3 Authorship
3.1 Being an author
We welcome contributions to our course materials. If your contributions become substantial, you may be added as an author. We currently have no hard rule about what constitues sufficient work for an authorship. If you think you should be an author on one of our courses, please get in touch.
We also acknowledge smaller contributions under the Acknowledgements section of the course front page.
3.2 Citation
We use the Citation File Format (CFF) to keep information about authorship in our materials. Although this format is primarily designed for software and data, we adopted it following The Carpentries training community.
Each repository has a CITATION.cff
file, which is used to automatically populate the course front page with citation format and author information.
3.3 Author roles
We use the website
entry to indicate corresponding authors.
Unfortunately, at the present the CFF format schema does not allow adding an author “role” (see here).
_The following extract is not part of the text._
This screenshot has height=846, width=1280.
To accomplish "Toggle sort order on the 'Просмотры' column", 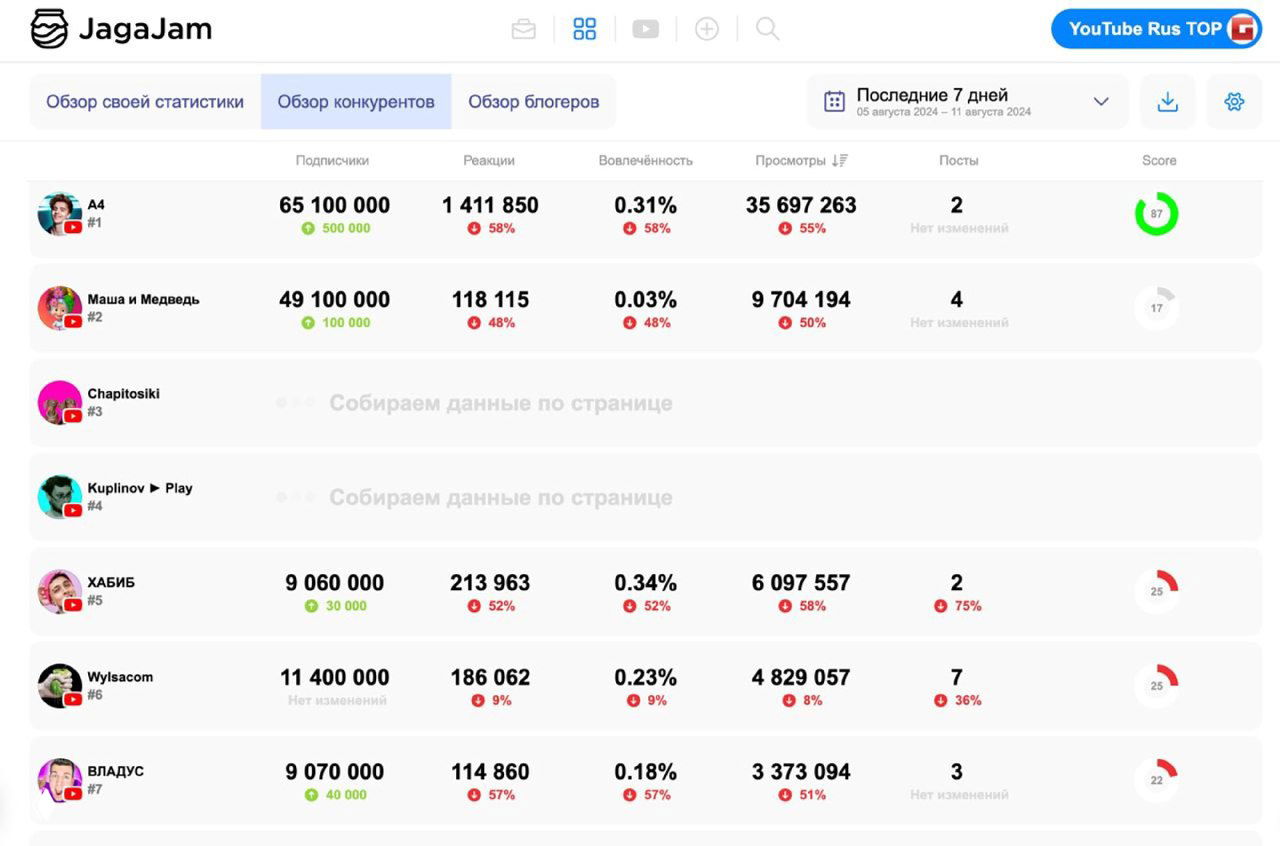I will coord(841,160).
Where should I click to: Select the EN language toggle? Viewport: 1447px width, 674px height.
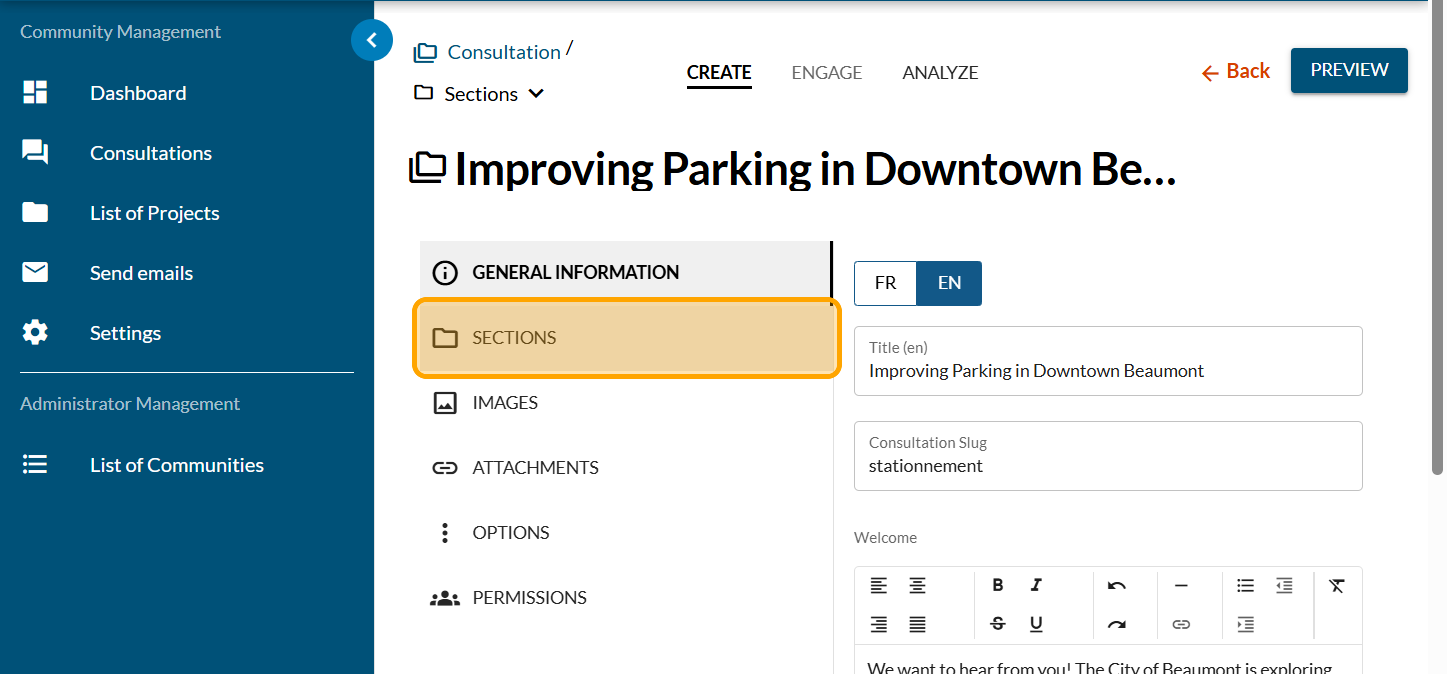(x=949, y=283)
As a workaround, we use the author alias
entry to record this information.
Although we don’t have a formal ontology for author roles, we propose some roles below (taking inspiration from CRT and DataCite). Some of these roles may be slightly redundant, but they should give enough choice to capture the diversity of contributions to our materials. We may revise this list from time to time.
- Conceptualisation: Contributes original ideas to the course design and content. This includes proposing new topics, suggesting overall structure for the materials and clarifying key concepts.
- Authoring: Writes substantative content by drafting new sections or significantly revising existing materials. This includes research, outlining, and drafting sections in detail.
- Editing: Revises the content to improve clarity, flow and consistency. This includes providing suggestions or directly making changes to improve the quality of the writing.
- Proofreading: Focuses on surface-level corrections. This includes grammar, spelling and formatting errors.
- Data curation: Finds, prepares, and tests datasets for use in demonstrations or exercises. This includes ensuring that the data is suitable for the course content and manageable within the constraints of a live course.
- Coding: Develops code or scripts used in the course. This includes creating examples for teaching or writing scripts that the students use for exercises.
- Software setup: Determines and/or tests software requirements for the course and writes documentation or scripts to recreate the environment. This can be used by the computing officer for setting up training environments and by the participants to recreate the environment on their own computers after the course.
- Scientific review: Domain expert who evaluates the accuracy and completeness of the materials.
- Pedagogical review: Reviews the training materials focusing on pedagogy and teaching effectiveness. Ensures that the learning objectives align with the content and exercises and are suitable for the target audience.
- Project coordination: Oversees the writing project, ensuring timelines, roles, and objectives are met.
If these feel limiting, it may be worth also looking at the list given on the All Contributors project.